実行する課題: 抜粋した文章では、「殺す者と殺される者」というタイトルは作中のどのセリフに由来するとされていますか。

抜粋した文章:

--*--

「殺す者と殺される者」(ヘレン・マクロイ)を読んだ。
あとがきには、半世紀も昔に出版された幻の名著が創元推理文庫50周年記念で復刊リクエスト第三位に登場し、このたび再登場となった、とあります。
遺産を相続し、亡母の故郷に引っ越しした主人公の身辺で起きる異変。
運転免許の紛失、差出人不明の手紙、そして事故死。と不可解なことが
たてつづけに起こるので、つい一気に読んでしまいます。
タイトルは文中の「殺す者と殺される者が夫と妻である場合、動機の証明は不要
である」というセリフに由来しています。以前読んだ小説にも、「たとえニューヨーク
で妻が殺された時刻にシアトルにいようとも、第一容疑者は夫である」みたいな
ことが書いてあって、いかにも殺しあうのが当然みたいに思われるものなんですね、
夫婦は。

--*--

抽出した情報:
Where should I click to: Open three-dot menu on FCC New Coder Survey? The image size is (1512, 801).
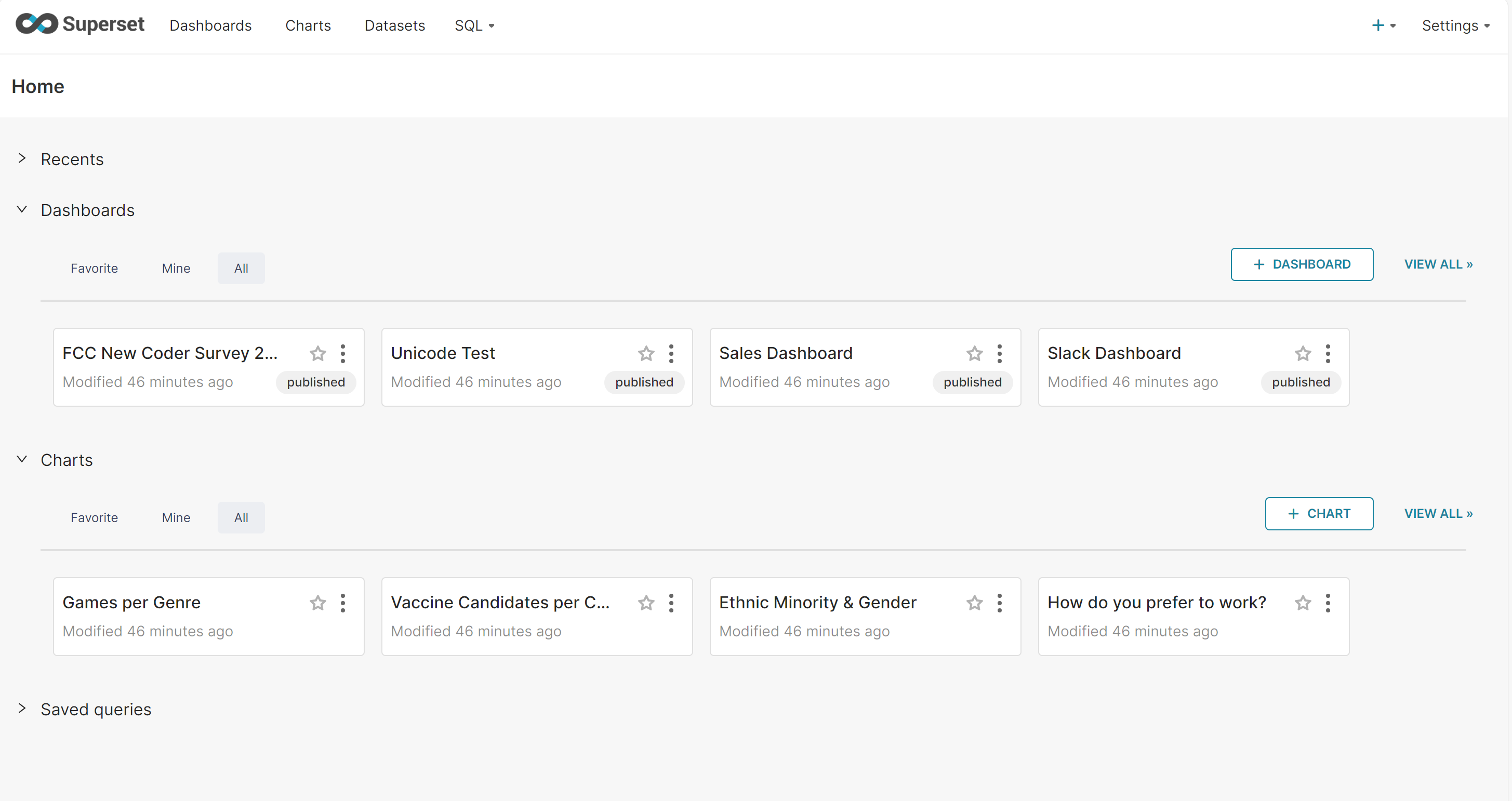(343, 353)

--*--

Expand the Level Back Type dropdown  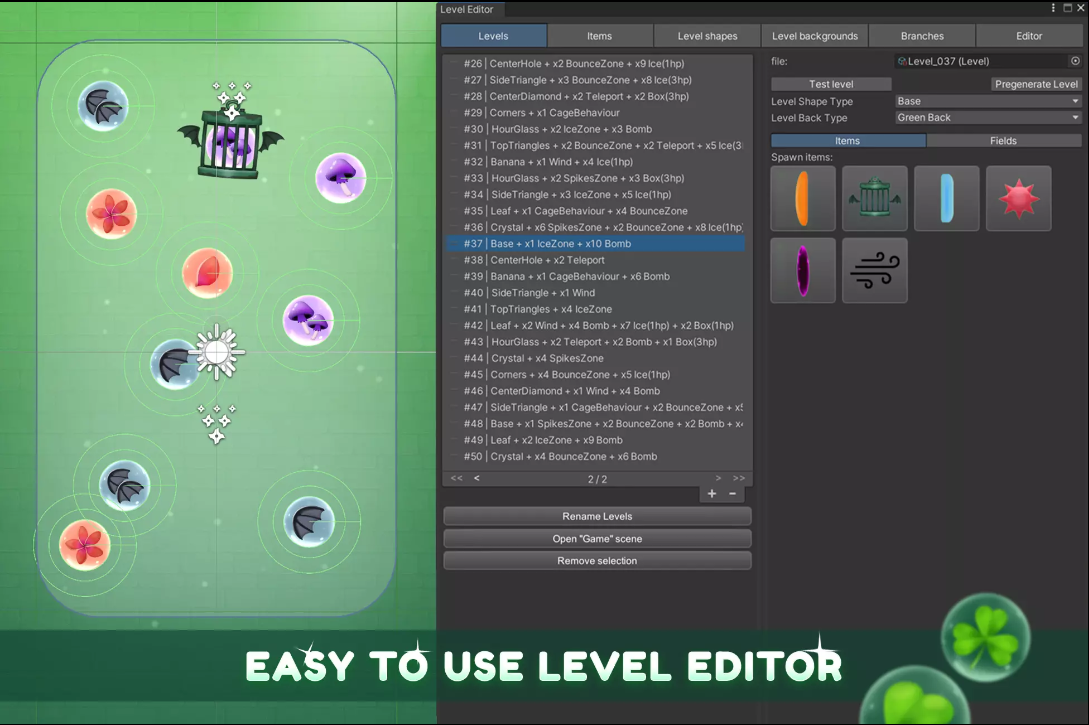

--*--

課題の結果: 「殺す者と殺される者が夫と妻である場合、動機の証明は不要である」というセリフです。